◆ Document extract
Diamonds did not become reputable until the late 1900’s when DeBeers, while attempting to establish its now current monopoly, decided to give it its rare image by presenting it as a symbol of ultimate love that will last forever. With the right marketing tactics and its many successes, women all over the world believe that receiving a diamond ring will be the conclusion of a quality courtship.
When a man considers engagement, he mainly spends a lot of time planning how he’s going to propose, but doesn’t consider proposing with any other rock. Inevitably, he should go with a diamond because diamonds—and only diamonds—are synonymous with romance and is indeed a measure of his love. However, he can’t just choose any diamond because if he loves his partner enough, that diamond ring should be of the highest value in size and quality, which is rated by the four C’s: Carat, Color, Cut, and Clarity. While I believe in what a diamond ring has come to represent, a symbol of commitment and undying love, I also believe that if those sentiments and values are truly treasured in a relationship, you shouldn’t need a diamond to substantiate it.
In other words, I feel like I can be given any ring or trinket to symbolize the four C’s that truly count in my relationship: Commitment, Communication, Cooperation, and Compromise.

◆ Source excerpt
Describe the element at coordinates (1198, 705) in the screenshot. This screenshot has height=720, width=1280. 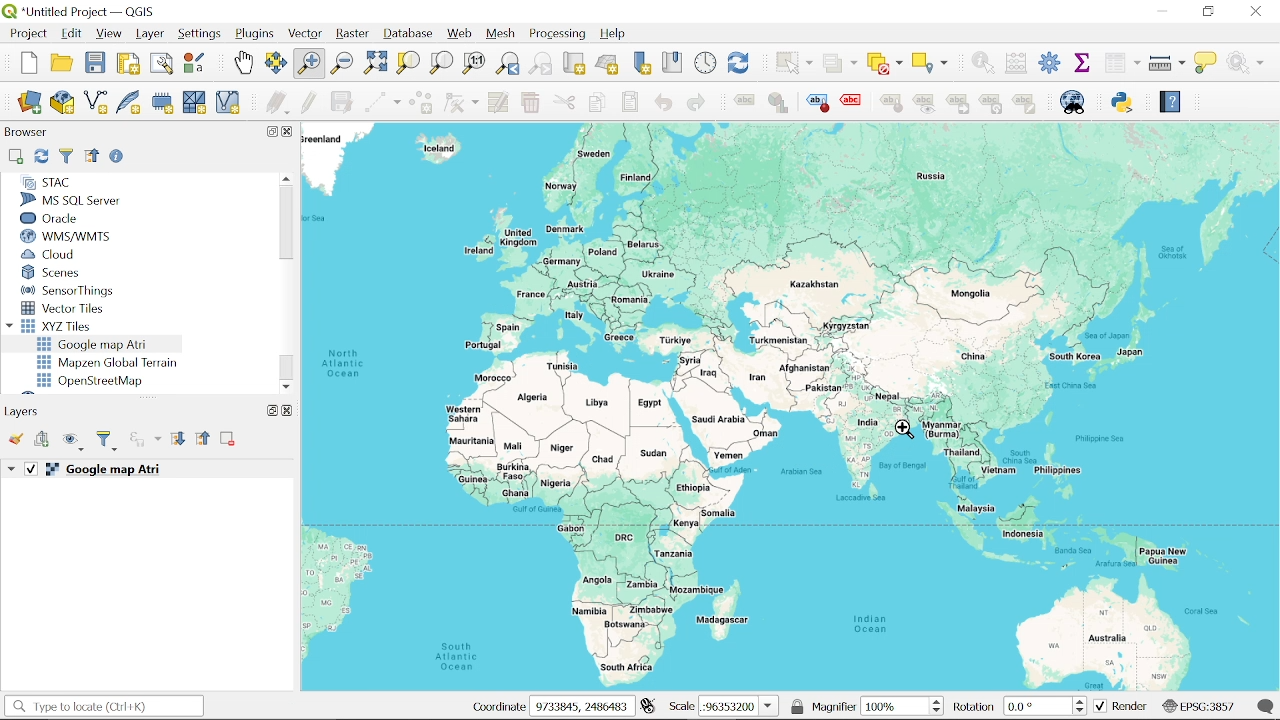
I see `Current CRS` at that location.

◆ Goal
Write out the whole diamond ring text from the top of the page, word for word, before the lines.

◆ Response to the task
Diamonds did not become reputable until the late 1900’s when DeBeers, while attempting to establish its now current monopoly, decided to give it its rare image by presenting it as a symbol of ultimate love that will last forever. With the right marketing tactics and its many successes, women all over the world believe that receiving a diamond ring will be the conclusion of a quality courtship.
When a man considers engagement, he mainly spends a lot of time planning how he’s going to propose, but doesn’t consider proposing with any other rock. Inevitably, he should go with a diamond because diamonds—and only diamonds—are synonymous with romance and is indeed a measure of his love. However, he can’t just choose any diamond because if he loves his partner enough, that diamond ring should be of the highest value in size and quality, which is rated by the four C’s: Carat, Color, Cut, and Clarity. While I believe in what a diamond ring has come to represent, a symbol of commitment and undying love, I also believe that if those sentiments and values are truly treasured in a relationship, you shouldn’t need a diamond to substantiate it.
In other words, I feel like I can be given any ring or trinket to symbolize the four C’s that truly count in my relationship: Commitment, Communication, Cooperation, and Compromise.